— Requirements —
a. Return the portion of the Shimano 105 thread between "I thought it" and "and Ultegra bikes.", inclusive.
b. Render this sentence from the Shimano 105 thread in Spanish: "However... frame design, cable routing, and mechanic ability all play into how well a bike shifts."
c. Answer from the Shimano 105 thread:
(i) What did sealdavid's two friends end up with?
(ii) Which two groups does PJ352 have bikes with?
(iii) How many miles does PJ352 ride annually?

# 105 worth considering?



## sealdavid (Jul 23, 2010)

Okay, I have been looking at many bikes. Test rode a few. It seems that most bikes below a certain price point have Shimano 105 on them. I had read so many times that 105 worked well that I was at first a little surprised. But on many of these bikes, it was reluctant to shift, especially in the front, and it seems that the amount of pressure one needs to move the bike to shift varies greatly from one shift to the next. 

I thought it was just me at first. But two friends of mine, who are completely new to road biking, both said they had the same observations about 105 after riding other systems back to back. They ended up with DA and Ultegra bikes. 

But still, I keep reading bike tests and reviews where the authors say that "the excellent 105 functioned flawlessly" and even read about how great it is here. 

What gives? The 105 that I've ridden would only suffice as something to have on a bike until it gets upgraded to something else.


----------



## PlatyPius (Feb 1, 2009)

All Shimano sucks. Some sucks less than others.

However... frame design, cable routing, and mechanic ability all play into how well a bike shifts.


----------



## PJ352 (Dec 5, 2007)

My experiences differ. I have both a 105 and Ultegra bikes and I can't tell a discernable difference in shifting or drivetrain performance. If anything, my Ultegra bike isn't quite as crisp shifting at the rear, but as Platy stated, there are numerous reasons for this. 

Since you and your friends both have ridden a number of 105 bikes, all apparently displaying the same idiosyncrasies. I don't have an answer for you. Normally, with new bikes I'd attribute it to set up, but with your scenario, that seems unlikely - unless all the bikes were set up by the same inept mechanic.

FWIW I've been doing fast training (relatively speaking)/ fitness riding consistently for 25+ years, ride in excess of 5,600 miles annually and have ridden everything from Sora to DA and find the current 105 group to be nothing short of excellent. But like any other group, it has to be set up properly to function optimally.

— Raw records —

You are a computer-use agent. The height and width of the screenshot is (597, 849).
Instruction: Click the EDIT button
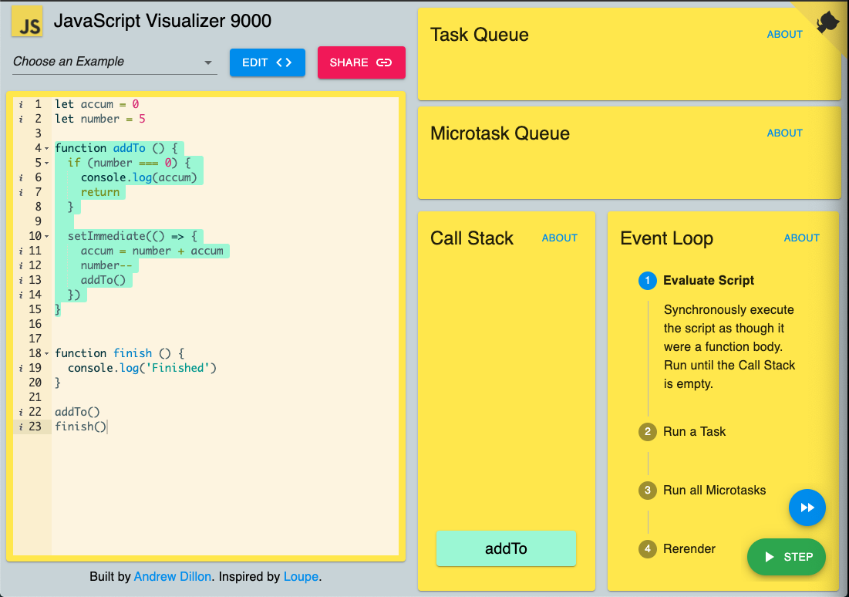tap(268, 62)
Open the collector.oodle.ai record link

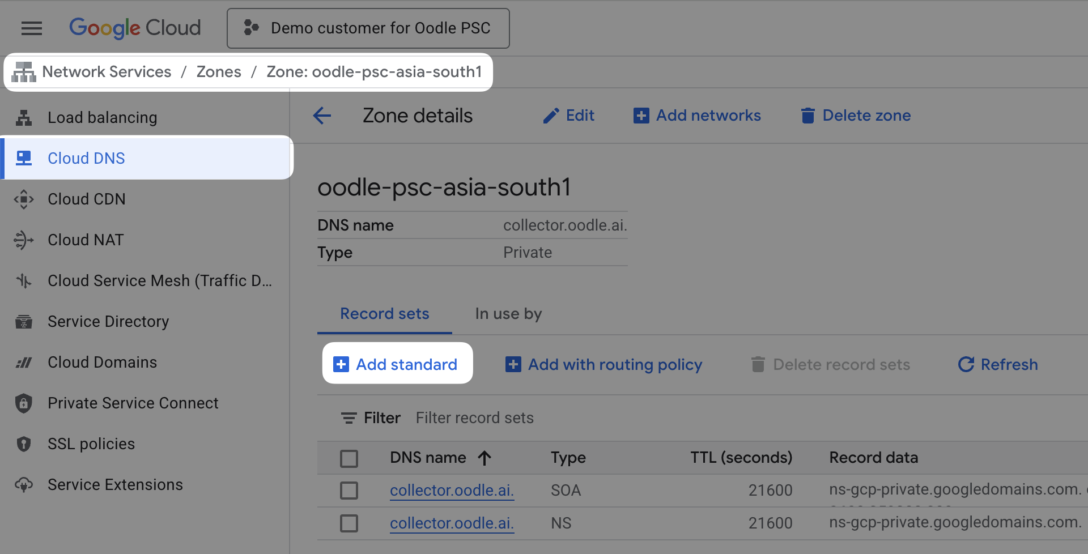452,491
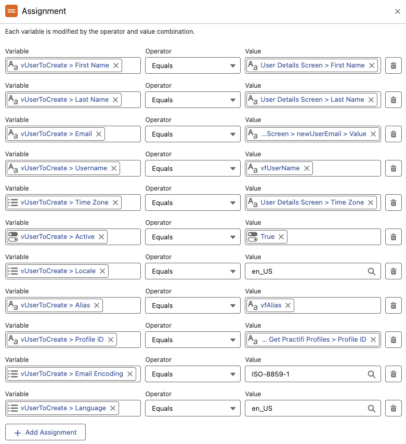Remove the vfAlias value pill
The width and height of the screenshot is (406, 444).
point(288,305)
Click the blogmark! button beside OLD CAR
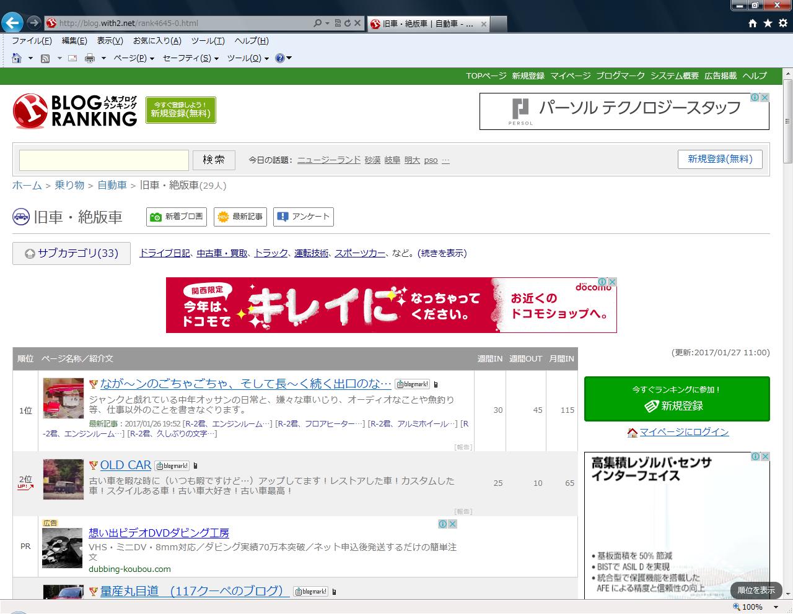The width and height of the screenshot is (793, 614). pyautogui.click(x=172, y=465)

— Responses to the exercise —
a.
I thought it was just me at first. But two friends of mine, who are completely new to road biking, both said they had the same observations about 105 after riding other systems back to back. They ended up with DA and Ultegra bikes.

b. Sin embargo... el diseño del cuadro, el recorrido de los cables y la habilidad del mecánico influyen en lo bien que cambia una bicicleta.

c.
(i) DA and Ultegra bikes
(ii) 105 and Ultegra
(iii) In excess of 5,600 miles